++++ THE RECORDS

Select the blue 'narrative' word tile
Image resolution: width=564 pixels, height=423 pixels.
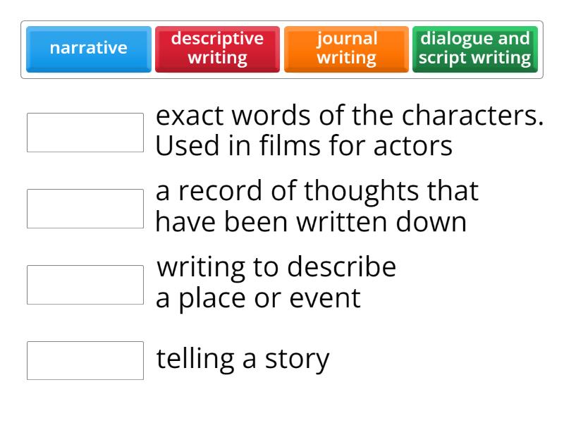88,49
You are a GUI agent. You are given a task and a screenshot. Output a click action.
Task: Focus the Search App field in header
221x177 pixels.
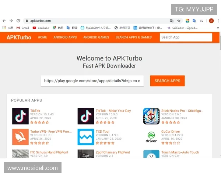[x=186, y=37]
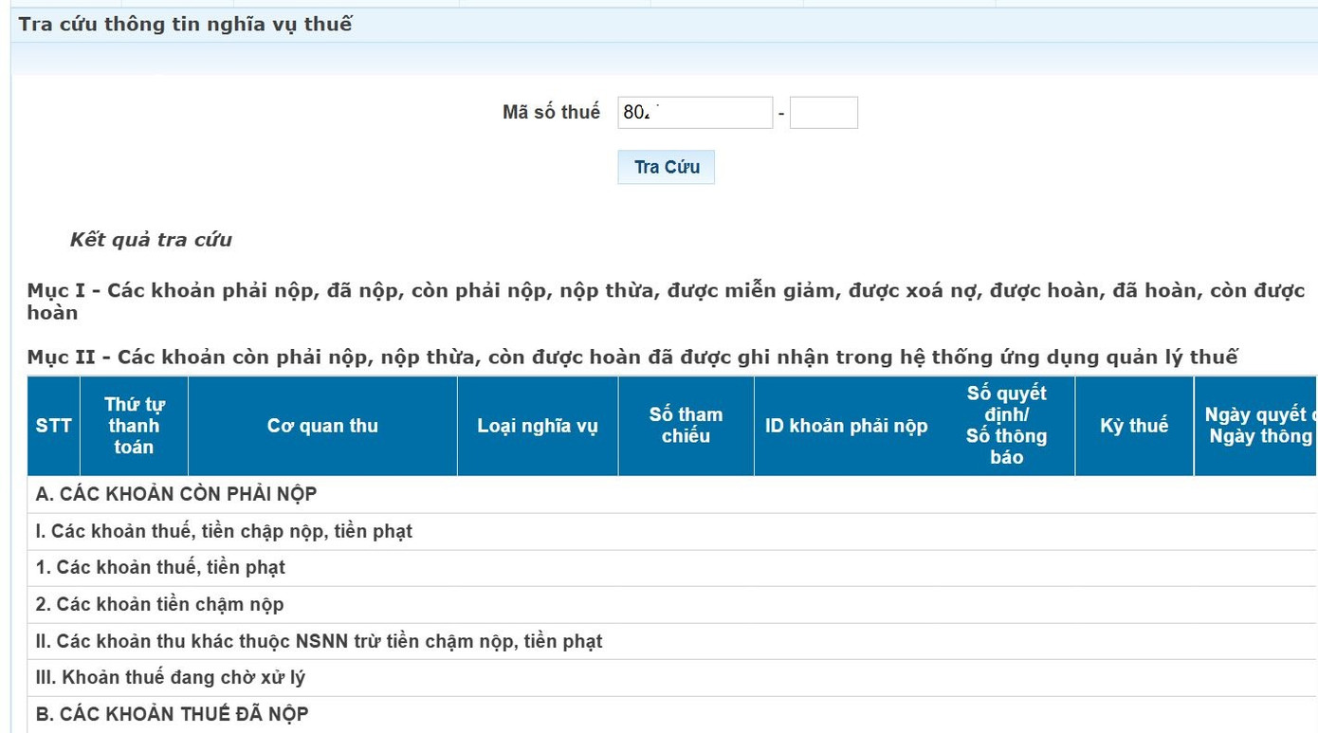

++++++++

Output the data exactly. Pictures don't belong in the result.

[RESULT FOR THIS EXERCISE]
Select the blue 'narrative' word tile
Image resolution: width=564 pixels, height=423 pixels.
88,49
You are a GUI agent. You are given a task and a screenshot. Output a click action.
Task: Focus the Search App field in header
221x177 pixels.
[x=186, y=37]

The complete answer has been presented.